Emīlija Šmite

Personal information
- Born: 1899
- Died: September 16, 1977

Chess career
- Country: Latvia

= Emīlija Šmite =

Latvian chess player (1899–1977)

Emīlija Šmite (1899 – 16 September 1977) was a Latvian chess player.

==Biography==
Emīlija Šmite was permanent participant of first Latvian Women's Chess Championships in which she won several medals and has been very close to several times to win the title of Latvian Women's Chess Champion. In the 1938 Latvian Women's Chess Championship she shared 1st place with Elise Vogel and Marta Krūmiņa but after further competition remained in second place. After World War II Emīlija Šmite had rivalry with the leading Latvian chess players of this time Milda Lauberte. In the 1948 Latvian Women's Chess Championship she was a leader with 7 points out of 7, but in the decisive battle with Lauberte in first missed the won, then continued to play for victory and lost. The 1949 Latvian Women's Chess Championship she was also close to winning the whole tournament, but once again in the decisive party she lost Lauberte and stayed second. In December 1949 and January 1950, in Tallinn Emīlija Šmite participated in the 10th USSR Women's Chess Championship semi-final, in which shared 11th-12th place, but was the only one who win the tournament winner Kira Zvorykina. In the 1950s, Šmite's results in chess tournaments were no longer as good as before, but she played regularly until 1963 in the Latvian Women's Chess Championships.

In the 1960s Emīlija Šmite worked in the electrical engineering department of VEF manufactory. In 1960, she represented the "VEF" team in Latvian 1st Team Chess Championship.

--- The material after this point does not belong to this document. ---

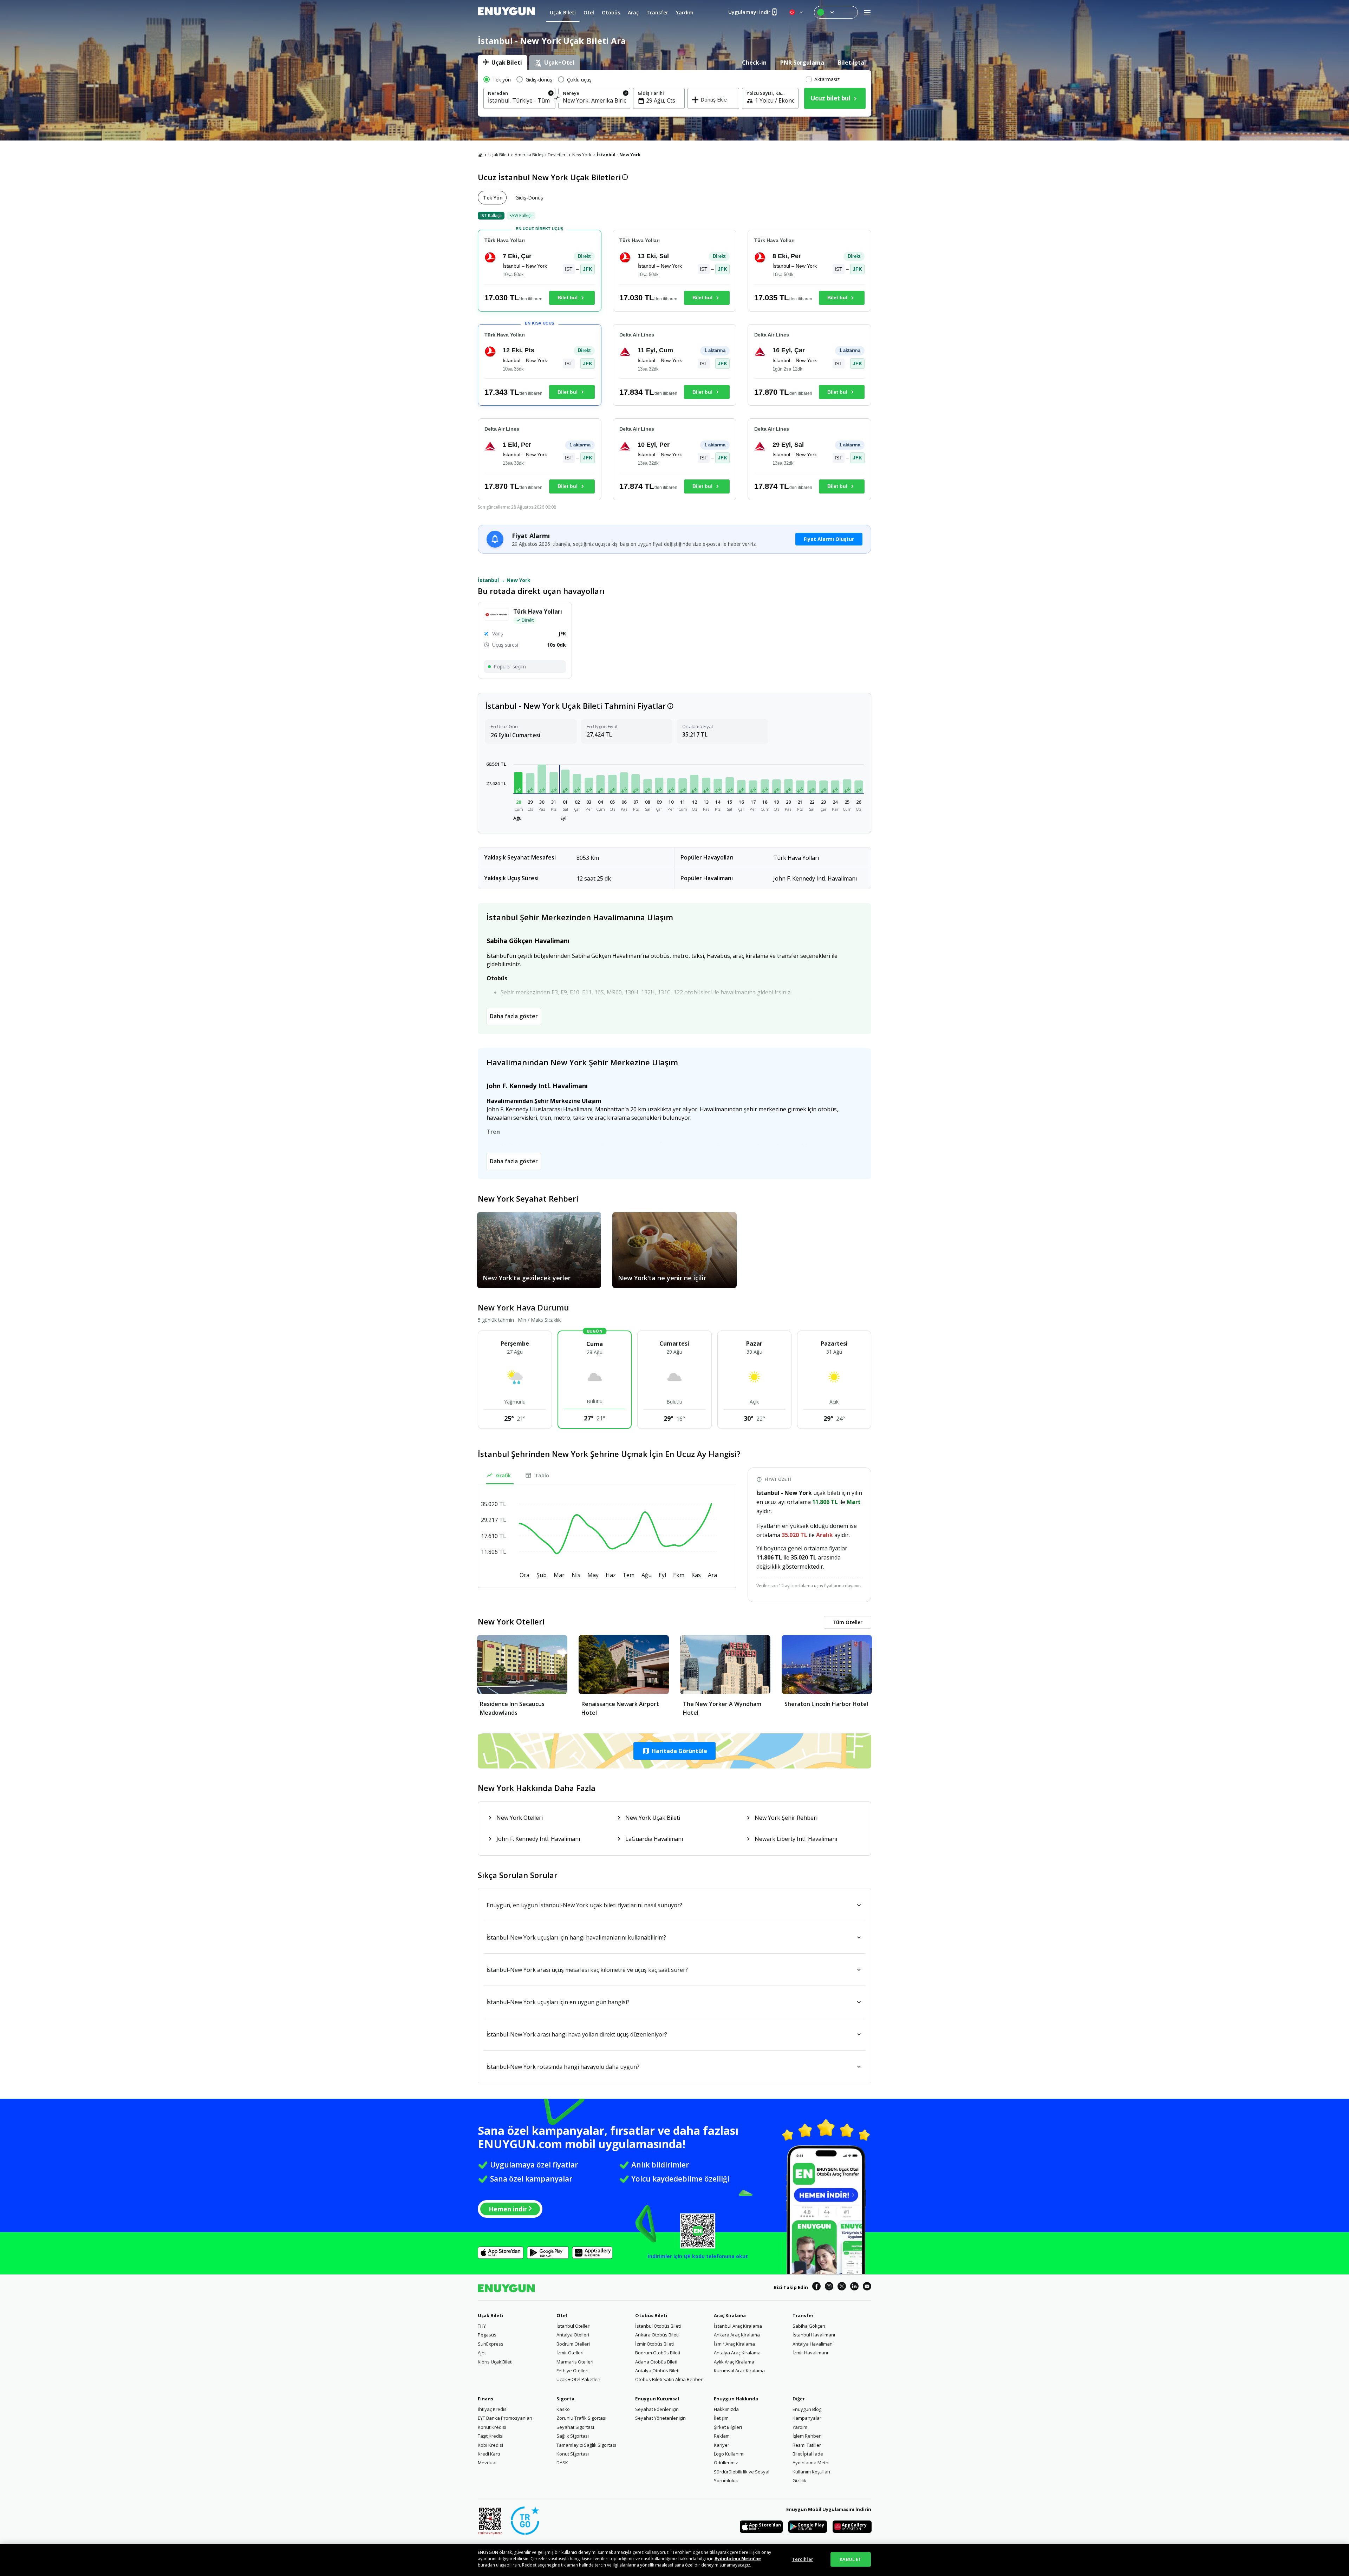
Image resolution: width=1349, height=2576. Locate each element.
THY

Buried in Riga Raiņa Cemetery.

== Results in Latvian Women's Chess Championship ==
- 1937 — 3rd-4th place.
- 1938 — 2nd place.
- 1941 — 3rd-4th place.
- 1948 — 2nd-3rd place.
- 1949 — 2nd place.
- 1950 — 5th-6th place.
- 1951 — 3rd-4th place.
- 1953 — 8th place.
- 1954 — 4th place.
- 1955 — 5th-6th place.
- 1956 — 8th place.
- 1957 — 7th place.
- 1958 — 13th place.
- 1959 — 10th-11th place.
- 1960 — withdrawn after the 3rd round.
- 1961 — 12th place.
- 1963 — 10th-11th place.

== Literatura ==
- Encyclopedia of Latvian chessplayers : 1900-2000 / compiled by Val Zemitis; editors, J. Vitomskis ... [et al. ]. USA, 2009.
- Ģedimins Salmiņš, Valdemārs Zemītis "Sudraba važiņa no Stokholmas. Milda Lauberte šaha cīņās" ("Silver chain from Stockholm. Milda Lauberte in chess fighting"), Liepāja, LiePA, 2007, ISBN 9984-754-90-1.